Metal Tools

This chapter lists the tools available to help you customize and improve your development workflow.

Creating Libraries During the App Build Process

Compiling shader language source files and building a library (.metallib file) during the app build process achieves better app performance than compiling shader source code at runtime. You can build a library within Xcode or by using command line utilities.

Using Xcode to Build a Library

Any shader source files that are in your project are automatically used to generate the default library, which you can access from Metal framework code with the newDefaultLibrary method of MTLDevice.

Using Command Line Utilities to Build a Library

Figure 8-1 shows the command line utilities that form the compiler toolchain for Metal shader source code. When you include .metal files in your project, Xcode invokes these tools to build a library file that you can access in your app at run time.

To compile shader source into a library without using Xcode:

  1. Use the metal tool to compile each .metal file into a single .air file, which stores an intermediate representation (IR) of shader language code.

  2. Optionally, use the metal-ar tool to archive several .air files together into a single .metalar file. (metal-ar is similar to the Unix ar.)

  3. Use the metallib tool to build a Metal .metallib library file from IR .air files or from archive .metalar files.

Figure 8-1  Building a Library File with Command Line Utilities

Listing 8-1 shows the minimum number of commands needed for compiling and building a .metal file into a .metallib file.

Listing 8-1  Building a Library File with Command Line Utilities

xcrun -sdk macosx metal MyLibrary.metal -o MyLibrary.air
xcrun -sdk macosx metallib MyLibrary.air -o MyLibrary.metallib

To access the resulting library in framework code, call the newLibraryWithFile:error: method, as shown in Listing 8-2.

Listing 8-2  Accessing a Library File within Your App

NSError *libraryError = NULL;
NSString *libraryFile = [[NSBundle mainBundle] pathForResource:@"MyLibrary" ofType:@"metallib"];
id <MTLLibrary> myLibrary = [_device newLibraryWithFile:libraryFile error:&libraryError];
if (!myLibrary) {
    NSLog(@"Library error: %@", libraryError);

Xcode Scheme Settings and Performance

When a Metal app is running from Xcode, the default scheme settings reduce performance.
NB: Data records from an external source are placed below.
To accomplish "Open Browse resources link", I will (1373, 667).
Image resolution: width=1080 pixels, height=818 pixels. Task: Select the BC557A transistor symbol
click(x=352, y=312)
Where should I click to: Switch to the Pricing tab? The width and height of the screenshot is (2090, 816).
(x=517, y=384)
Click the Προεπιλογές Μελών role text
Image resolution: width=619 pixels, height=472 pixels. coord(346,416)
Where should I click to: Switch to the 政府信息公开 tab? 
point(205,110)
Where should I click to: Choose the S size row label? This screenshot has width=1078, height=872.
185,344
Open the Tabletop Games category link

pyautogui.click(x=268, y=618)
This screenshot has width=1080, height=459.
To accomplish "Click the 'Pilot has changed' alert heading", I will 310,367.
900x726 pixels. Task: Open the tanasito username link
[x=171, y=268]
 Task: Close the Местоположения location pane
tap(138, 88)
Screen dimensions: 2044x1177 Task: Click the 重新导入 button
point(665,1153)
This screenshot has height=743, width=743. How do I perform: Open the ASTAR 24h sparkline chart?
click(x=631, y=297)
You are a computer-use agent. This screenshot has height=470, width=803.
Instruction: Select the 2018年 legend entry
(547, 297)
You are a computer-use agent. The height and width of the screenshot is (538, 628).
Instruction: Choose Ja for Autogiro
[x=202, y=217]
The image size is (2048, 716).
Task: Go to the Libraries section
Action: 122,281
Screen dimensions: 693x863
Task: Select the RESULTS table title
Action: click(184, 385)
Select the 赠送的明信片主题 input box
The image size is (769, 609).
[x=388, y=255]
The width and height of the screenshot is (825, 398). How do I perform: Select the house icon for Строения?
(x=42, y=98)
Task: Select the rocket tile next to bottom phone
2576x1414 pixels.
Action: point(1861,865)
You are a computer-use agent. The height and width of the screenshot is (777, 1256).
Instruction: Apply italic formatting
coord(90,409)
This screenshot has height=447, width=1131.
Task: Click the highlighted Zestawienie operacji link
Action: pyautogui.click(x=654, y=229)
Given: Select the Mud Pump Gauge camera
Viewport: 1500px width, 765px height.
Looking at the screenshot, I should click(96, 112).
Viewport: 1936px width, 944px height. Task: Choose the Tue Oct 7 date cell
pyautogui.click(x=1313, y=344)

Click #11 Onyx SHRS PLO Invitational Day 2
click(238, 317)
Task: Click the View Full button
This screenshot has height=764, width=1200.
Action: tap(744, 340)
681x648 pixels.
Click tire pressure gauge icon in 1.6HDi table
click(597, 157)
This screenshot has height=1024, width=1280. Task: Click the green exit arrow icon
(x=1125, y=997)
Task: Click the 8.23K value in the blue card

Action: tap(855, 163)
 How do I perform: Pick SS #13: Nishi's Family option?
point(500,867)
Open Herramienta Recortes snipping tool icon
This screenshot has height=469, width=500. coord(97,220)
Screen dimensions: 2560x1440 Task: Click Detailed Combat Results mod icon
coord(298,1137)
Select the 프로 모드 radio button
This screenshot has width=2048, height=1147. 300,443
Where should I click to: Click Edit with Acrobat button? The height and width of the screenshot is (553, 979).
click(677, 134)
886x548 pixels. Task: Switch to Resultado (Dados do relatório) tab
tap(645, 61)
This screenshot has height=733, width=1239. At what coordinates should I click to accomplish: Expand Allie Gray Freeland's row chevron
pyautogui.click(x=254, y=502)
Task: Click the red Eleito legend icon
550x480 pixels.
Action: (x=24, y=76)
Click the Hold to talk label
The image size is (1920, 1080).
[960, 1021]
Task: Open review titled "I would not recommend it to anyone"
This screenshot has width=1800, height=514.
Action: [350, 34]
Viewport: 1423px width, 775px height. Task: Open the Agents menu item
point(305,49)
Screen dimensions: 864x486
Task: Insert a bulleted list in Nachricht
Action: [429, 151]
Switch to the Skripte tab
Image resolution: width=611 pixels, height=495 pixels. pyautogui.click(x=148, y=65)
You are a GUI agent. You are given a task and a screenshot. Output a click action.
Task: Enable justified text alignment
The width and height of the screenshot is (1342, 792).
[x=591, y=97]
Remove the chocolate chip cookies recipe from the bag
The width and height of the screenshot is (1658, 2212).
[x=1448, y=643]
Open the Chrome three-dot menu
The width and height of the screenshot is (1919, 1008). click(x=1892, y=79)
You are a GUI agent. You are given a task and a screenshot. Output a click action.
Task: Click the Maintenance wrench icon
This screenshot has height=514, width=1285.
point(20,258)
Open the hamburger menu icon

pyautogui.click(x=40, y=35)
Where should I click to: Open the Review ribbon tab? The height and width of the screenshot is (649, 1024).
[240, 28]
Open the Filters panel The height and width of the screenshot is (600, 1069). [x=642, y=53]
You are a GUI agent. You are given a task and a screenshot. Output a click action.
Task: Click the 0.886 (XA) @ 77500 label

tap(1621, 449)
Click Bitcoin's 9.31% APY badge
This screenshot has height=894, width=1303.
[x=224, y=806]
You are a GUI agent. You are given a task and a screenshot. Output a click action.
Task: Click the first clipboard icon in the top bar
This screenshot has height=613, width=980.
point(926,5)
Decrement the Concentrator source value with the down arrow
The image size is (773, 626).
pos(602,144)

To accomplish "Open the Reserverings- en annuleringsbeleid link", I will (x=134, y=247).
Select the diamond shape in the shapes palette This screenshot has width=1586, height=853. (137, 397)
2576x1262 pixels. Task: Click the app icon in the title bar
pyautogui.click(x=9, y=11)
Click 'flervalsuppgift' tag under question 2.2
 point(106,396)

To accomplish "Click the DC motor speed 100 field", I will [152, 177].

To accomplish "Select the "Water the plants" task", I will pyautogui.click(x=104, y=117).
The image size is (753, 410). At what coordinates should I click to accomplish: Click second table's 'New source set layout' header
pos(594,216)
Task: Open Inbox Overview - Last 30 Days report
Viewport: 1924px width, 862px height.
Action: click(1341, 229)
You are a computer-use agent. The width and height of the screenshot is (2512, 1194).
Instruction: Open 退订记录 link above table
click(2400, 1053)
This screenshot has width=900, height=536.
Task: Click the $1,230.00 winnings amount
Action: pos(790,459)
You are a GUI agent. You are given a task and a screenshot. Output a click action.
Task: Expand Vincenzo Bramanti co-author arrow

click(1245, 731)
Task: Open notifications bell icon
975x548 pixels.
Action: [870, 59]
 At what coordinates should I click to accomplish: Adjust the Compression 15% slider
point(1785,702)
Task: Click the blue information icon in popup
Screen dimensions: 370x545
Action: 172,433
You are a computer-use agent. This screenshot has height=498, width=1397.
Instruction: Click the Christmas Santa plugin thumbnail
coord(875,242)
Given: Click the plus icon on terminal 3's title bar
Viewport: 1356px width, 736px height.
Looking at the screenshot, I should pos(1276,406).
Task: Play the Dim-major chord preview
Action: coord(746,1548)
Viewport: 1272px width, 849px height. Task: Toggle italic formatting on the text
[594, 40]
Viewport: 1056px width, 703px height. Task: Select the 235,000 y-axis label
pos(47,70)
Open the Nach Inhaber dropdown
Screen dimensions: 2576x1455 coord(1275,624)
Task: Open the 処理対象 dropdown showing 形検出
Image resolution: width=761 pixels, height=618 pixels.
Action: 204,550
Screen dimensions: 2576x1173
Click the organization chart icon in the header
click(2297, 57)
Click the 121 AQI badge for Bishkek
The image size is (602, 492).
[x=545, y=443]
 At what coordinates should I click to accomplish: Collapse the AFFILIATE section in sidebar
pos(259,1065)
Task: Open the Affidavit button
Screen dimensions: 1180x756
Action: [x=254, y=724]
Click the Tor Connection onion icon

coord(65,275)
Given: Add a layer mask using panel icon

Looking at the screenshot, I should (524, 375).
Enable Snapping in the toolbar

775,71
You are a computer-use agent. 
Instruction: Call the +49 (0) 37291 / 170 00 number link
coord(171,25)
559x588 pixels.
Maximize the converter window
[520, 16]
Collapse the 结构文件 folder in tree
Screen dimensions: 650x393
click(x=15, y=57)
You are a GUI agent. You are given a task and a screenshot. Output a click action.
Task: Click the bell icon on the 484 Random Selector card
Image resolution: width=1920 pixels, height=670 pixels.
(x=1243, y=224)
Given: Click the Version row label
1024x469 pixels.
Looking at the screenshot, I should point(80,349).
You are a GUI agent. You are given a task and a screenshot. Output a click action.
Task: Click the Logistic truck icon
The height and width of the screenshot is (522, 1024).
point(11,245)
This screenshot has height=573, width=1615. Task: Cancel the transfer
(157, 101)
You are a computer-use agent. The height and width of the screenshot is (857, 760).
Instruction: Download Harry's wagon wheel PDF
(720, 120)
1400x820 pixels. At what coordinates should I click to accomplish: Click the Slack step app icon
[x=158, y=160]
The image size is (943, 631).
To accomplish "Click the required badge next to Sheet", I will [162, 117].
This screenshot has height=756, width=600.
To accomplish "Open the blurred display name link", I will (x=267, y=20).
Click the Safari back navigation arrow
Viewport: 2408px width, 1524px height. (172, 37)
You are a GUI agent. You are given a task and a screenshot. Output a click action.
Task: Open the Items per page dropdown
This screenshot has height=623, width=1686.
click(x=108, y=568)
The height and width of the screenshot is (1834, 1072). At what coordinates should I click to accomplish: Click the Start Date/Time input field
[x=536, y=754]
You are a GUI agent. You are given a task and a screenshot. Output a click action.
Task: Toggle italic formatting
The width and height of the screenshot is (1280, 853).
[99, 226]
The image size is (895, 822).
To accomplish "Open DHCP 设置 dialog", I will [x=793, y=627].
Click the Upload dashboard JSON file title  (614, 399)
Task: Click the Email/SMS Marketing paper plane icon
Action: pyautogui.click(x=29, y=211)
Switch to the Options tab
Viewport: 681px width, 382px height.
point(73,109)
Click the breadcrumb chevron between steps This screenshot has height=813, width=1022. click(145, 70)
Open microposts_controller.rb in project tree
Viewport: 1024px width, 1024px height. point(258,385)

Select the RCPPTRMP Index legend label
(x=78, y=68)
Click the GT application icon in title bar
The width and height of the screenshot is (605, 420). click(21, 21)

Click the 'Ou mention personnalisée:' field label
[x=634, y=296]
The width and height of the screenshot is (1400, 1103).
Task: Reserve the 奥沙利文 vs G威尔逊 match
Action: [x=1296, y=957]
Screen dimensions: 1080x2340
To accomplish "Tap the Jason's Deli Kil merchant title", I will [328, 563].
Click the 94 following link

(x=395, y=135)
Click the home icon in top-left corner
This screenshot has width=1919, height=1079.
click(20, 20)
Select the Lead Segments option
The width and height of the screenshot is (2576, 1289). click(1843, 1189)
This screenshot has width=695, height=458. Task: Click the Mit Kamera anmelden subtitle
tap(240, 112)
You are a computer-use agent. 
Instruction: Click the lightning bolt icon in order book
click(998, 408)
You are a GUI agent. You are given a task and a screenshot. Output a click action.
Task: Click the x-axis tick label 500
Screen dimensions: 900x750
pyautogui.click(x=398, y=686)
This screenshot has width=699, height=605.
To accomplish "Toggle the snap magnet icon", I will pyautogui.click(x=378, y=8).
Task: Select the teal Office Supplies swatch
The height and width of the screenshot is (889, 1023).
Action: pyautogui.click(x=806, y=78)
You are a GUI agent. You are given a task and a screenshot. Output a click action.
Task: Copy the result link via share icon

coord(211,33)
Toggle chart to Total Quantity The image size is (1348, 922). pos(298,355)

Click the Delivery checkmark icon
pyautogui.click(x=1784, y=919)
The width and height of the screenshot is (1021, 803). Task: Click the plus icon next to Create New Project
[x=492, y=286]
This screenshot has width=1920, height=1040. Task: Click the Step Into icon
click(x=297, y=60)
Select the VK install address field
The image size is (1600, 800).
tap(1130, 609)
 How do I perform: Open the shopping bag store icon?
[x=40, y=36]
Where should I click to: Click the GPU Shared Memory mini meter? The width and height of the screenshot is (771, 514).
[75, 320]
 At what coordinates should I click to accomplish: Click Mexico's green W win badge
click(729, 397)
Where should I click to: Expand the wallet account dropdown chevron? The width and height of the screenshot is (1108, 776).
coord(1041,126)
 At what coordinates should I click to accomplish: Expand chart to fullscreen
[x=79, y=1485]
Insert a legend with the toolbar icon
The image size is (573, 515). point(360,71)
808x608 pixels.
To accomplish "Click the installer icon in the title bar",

Xcode detects whether the Metal API is used in the source code and automatically enables the GPU Frame Capture and Metal API Validation settings, as seen in Figure 8-2. When GPU Frame Capture is enabled, the debug layer is activated. When Metal API Validation is enabled, each call is validated, which affects performance further. For both settings, CPU performance is more affected than GPU performance. Unless you disable these settings, app performance may noticeably improve when the app is run outside of Xcode.

Figure 8-2  Xcode Scheme Editor Settings for a Metal App


Use the tips in the following sections to gain more useful diagnostic information when debugging and profiling your Metal app.

File Extension for Metal Shading Language Source Files

For Metal shading language source code file names, you must use the .metal file name extension to ensure that the development tools (Xcode and the GPU frame debugger) recognize the source files when debugging or profiling.

Performing Frame Capture with Xcode

To perform frame capture in Xcode, enable debug and call the insertDebugCaptureBoundary method of MTLCommandQueue to inform Xcode. The presentDrawable: and presentDrawable:atTime: methods of MTLCommandBuffer similarly inform Xcode about frame capture, so call insertDebugCaptureBoundary only if those methods are not present. Refer to Debugging Metal and OpenGL ES for further information.

The Label Property

Many Metal framework objects—such as command buffers, pipeline states, and resources—support a label property. You can use this property to assign a name for each object that is meaningful in the context of your application’s design. These labels appear in the Xcode Frame Capture debugging interface, allowing you to more easily identify objects.

Similarly, the insertDebugSignpost:, pushDebugGroup:, and popDebugGroup methods allow you to insert debug strings into a command buffer and to push or pop string labels used to identify groups of encoded commands.

Metal System Trace

To profile an app in Instruments, run the Metal System Trace tool. Refer to Metal System Trace Profiling Template for further information.